The project is targeted at assessment for people over 65 years who require needs assessment for access to long term publicly funded services. It is likely that DHB’s will also use the assessments for wider purposes.
What change will be noticed
Older people living in the community will receive better care and DHB’s will have better information with which to plan health needs of older people living in the community.
Assessment information will be taken once and stored in a central database, reducing the multiple assessments that often happened in the past.

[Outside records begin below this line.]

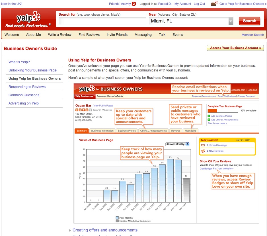Open the Find Reviews menu item
267x236 pixels.
89,35
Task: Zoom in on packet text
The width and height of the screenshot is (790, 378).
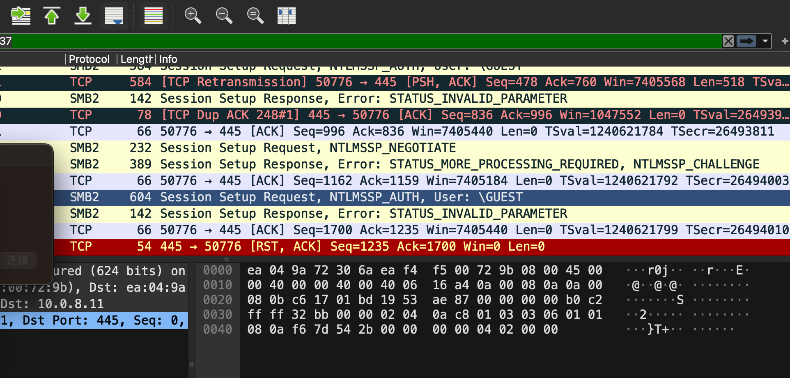Action: pyautogui.click(x=193, y=16)
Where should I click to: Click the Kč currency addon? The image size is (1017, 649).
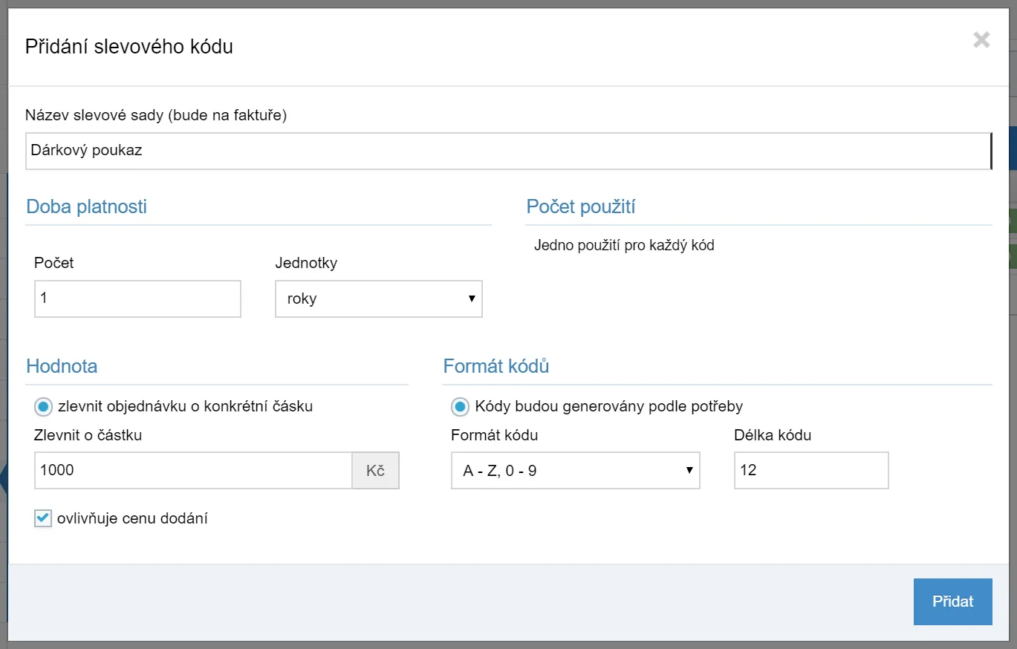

Better integration and consistency of service will facilitate a reduction in unexpected admissions to emergency department. Careful assessment will enable alternatives to residential care to be identified, and there will be more capacity to measure client outcomes and ultimately measure service outcomes.
Project Phase
National Rollout
Milestone Dates
Project is in ‘go live’ stage
Governance
National programmes
Who is Involved
Project Manager: Dr Brigette Meehan, interRAI Senior Project Manager MoH
Progress Summary
Progress last period: Southern DHB is now ‘connected’ to the National interRAI Software Host Service’.

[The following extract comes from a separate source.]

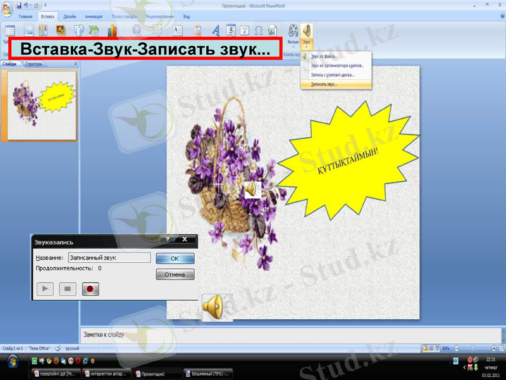Open WordArt via its ribbon icon

pos(217,29)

Testing of the migration/conversion of Hutt Valley DHB from old interRAI software to the National Hosted system is complete and is planned for weekend of April 8th/9th Latest release with integration for NHI being tested
16 DHBs have a Lead Practitioner trained to use the interRAI methodology (and the software that supports this) and are now training assessors within their respective DHBs
Software used to support learning and to evaluate assessor coding competency is now available to Lead Practitioners to support training in the community care assessments
Contact Us:
If you have any feedback or questions please email the project team on enquiries@ithealthboard.health.nz with the name of the project and your comments. We will respond to you within 5 working days.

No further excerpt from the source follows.